Just 5' of C42C1.10

I’ve just added an isoform to C42C1.10 by inserting a new exon just 5’ of the old gene structure and splicing into the start of C42C1.10. This isoform then ends after translating a short part of the old C42C1.10 first exon in a different frame.

The structure of this is rather speculative and I would appreciate any lab work that could confirm it.

There is evidence from tiling array expression data and from WABA coding potential for this new first exon. There is evidence from the Hillier high-throughput transcriptome data of expression in this region and evidence for a transcription start site at the beginning of the new first exon.

There is no evidence of splicing from this exon to the start of the old C42C1.10 structure, so it is possible that this should not be an isoform, but a separate gene on this operon, but with unusually close spacing between it and the gene C42C1.10.

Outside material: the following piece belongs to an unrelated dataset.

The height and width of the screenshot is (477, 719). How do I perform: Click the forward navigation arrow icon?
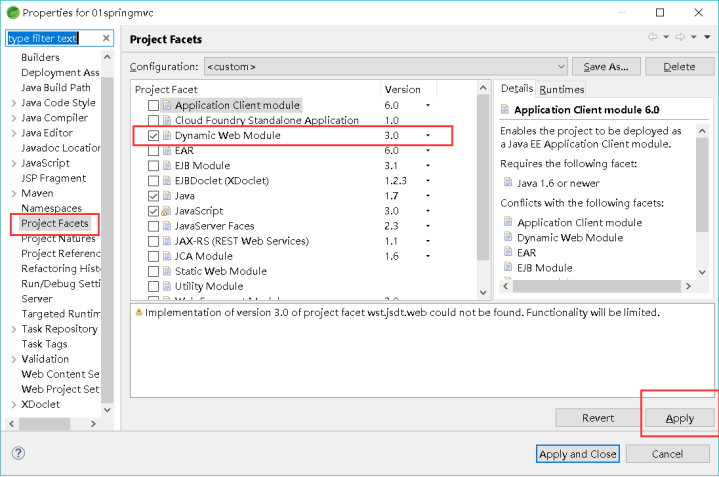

If it is a separate gene, then the coding region would cover the whole of this ORF, however the WABA coding potential only indicates that only the part of the ORF as curated in this first exon is coding. Also, if it is a separate gene then it will have a coding region overlapping in a different frame with C42C1.10 which is very unusual.

This new first exon appears to be composed of a copy of the 5’ end of F47B8.10, so this may be an expressed pseudogenic fragment, but there is a mass-spec peptide at this position indicating that this is translated.

I am not happy with the current structure because the second exon of this isoform is in a different frame to the one used by the old C42C1.10 first exon and because the new isoform appears to be a duplicate of the 5’ end of another gene, bu the evidence for expression in this region is compelling and there is plausible evidence for translation.

This new isoform, C42C1.10b, will be available in release WS201.



The other Caenorhabditis species seem to each have a BLASTX hit in this region. Could the gene structures of these proteins shed any light on what is happening here?

I see the rationale for making the isoform the way it is, but I don’t like the splicing that makes it overlap with the pre-existing isoform but in a different frame. Will the 2nd exon of the new isoform overlap the ESTs? I.e. is this a gene which will end up being flagged ‘partially confirmed’?

And I guess that the other thing which is always going to be interesting to look at now, is to see whether the sequences of other strains reveal anything interesting in this region.




It is reassuring that the other Caenorhabditis species have this coding region.
So it is now shown to not be a recent pseudogenic fragment, but a conserved and selected-for feature.

The remanei, brenneri and japonica homologs of this region all appear to be isoforms that splice to the second exon, but out of frame compared to the existing, main gene structure.

I think that I was right to make it an isoform for now, but I would not be surprised if this is not the correct gene structure and that some unusual splicing was occurring (maybe to get the frame back on track, for example).